The FDA approved rivaroxaban on July 1 for the prophylaxis of deep vein thrombosis in patients undergoing knee and hip replacement surgery. However, those acute indications carry limited durations of use, whereas chronic use in the atrial fibrillation population presents a far more lucrative market.

Yet, even ahead of the release of FDA’s advisory committee review documents, there were strong signs that development partners J&J and Bayer faced regulatory challenges with the atrial fibrillation claim, not the least of which was the agency’s decision to take a new drug application for a secondary indication to a panel.

Publication of results from the pivotal ROCKET AF study in August also suggested a number of areas of likely concern for the FDA and the committee. Among these were rivaroxaban’s showing of superiority over warfarin in the as-treated safety population, but not in the intention-to-treat analysis. The published data also spurred questions about how well warfarin was dosed in the comparator arm.

Even if the atrial fibrillation claim can pass regulatory muster, rivaroxaban seems poised to face commercial challenges from Pradaxa and Bristol-Myers Squibb/Pfizer’s investigational Factor Xa inhibitor Eliquis (apixaban).

Pradaxa has the first-mover advantage among the new oral anticoagulants, having entered the market in October 2010. It carries a "back-door" claim for superior efficacy over warfarin; the FDA determined that an overt claim was not warranted because dabigatran’s effect was driven by patients in the RE-LY trial’s warfarin arm whose clotting time, as measured by the International Normalized Ratio, was not well controlled.

According to the recently published results of the ARISTOTLE pivotal study, apixaban demonstrated both superior efficacy and bleeding safety over warfarin, along with a statistically significant, albeit slim, all-cause mortality benefit.

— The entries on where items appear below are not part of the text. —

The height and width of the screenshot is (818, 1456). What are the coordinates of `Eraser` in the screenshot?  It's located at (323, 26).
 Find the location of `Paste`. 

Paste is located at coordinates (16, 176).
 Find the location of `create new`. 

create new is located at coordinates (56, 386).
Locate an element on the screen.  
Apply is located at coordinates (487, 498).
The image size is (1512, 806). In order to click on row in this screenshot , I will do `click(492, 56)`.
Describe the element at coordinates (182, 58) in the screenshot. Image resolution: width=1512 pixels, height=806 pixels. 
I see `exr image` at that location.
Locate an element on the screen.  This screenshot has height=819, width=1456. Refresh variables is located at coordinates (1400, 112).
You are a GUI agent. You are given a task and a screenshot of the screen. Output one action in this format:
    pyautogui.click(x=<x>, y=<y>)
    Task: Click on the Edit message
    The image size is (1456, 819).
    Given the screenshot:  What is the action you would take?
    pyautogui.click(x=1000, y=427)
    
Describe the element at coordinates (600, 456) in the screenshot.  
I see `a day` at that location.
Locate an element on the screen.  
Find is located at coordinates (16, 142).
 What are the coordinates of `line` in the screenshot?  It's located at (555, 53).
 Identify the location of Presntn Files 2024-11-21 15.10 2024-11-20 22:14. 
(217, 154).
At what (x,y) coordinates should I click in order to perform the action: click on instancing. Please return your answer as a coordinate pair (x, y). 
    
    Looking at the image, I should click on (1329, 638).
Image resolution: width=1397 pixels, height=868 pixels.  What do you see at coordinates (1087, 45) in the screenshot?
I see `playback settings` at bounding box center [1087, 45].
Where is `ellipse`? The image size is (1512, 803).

Agency Reviewers Urge "Complete Response"

These challenges notwithstanding, the FDA’s medical review released ahead of the Sept. 8 advisory committee meeting was highly negative. Reviewers Nhi Beasley, Preston Dunnmon, and Martin Rose recommended a "complete response" letter due to the need for additional efficacy and safety data.

The reviewers cited two main reasons for their recommendation that the NDA not be approved.

First, they said the ROCKET AF data were not adequate to determine whether rivaroxaban is as effective as warfarin when the latter is used skillfully. Interpretation of ROCKET AF results is complicated by the relatively poor degree of INR control in the study, the reviewers said.

The mean time in therapeutic range (TTR) in the warfarin arm was 55%, well below the TTR in other recent warfarin-controlled studies, which ranged from 63% to 73%.

TTRs in ROCKET AF varied widely by region and country, ranging from 36% in India to 75% in Sweden. The mean TTR of U.S. study sites was 63%.

"At global centers in ROCKET where warfarin was used skillfully, e.g., centers with mean TTR above [about] 68%, the study data suggest that patients had a numerically greater rate of primary end point events (stroke and systemic emboli, but most events were strokes) in the rivaroxaban arm," the reviewers said. "Such centers constituted about a quarter of the total in ROCKET, but the number of subjects at those centers was only about 15% of the total. The confidence interval around the point estimate for the hazard ratio in this subset of patients is quite wide, so there is a substantial measure of uncertainty about these data. Such uncertainty about comparability to approved therapy for stroke prevention argues strongly for the need for additional data to support approval."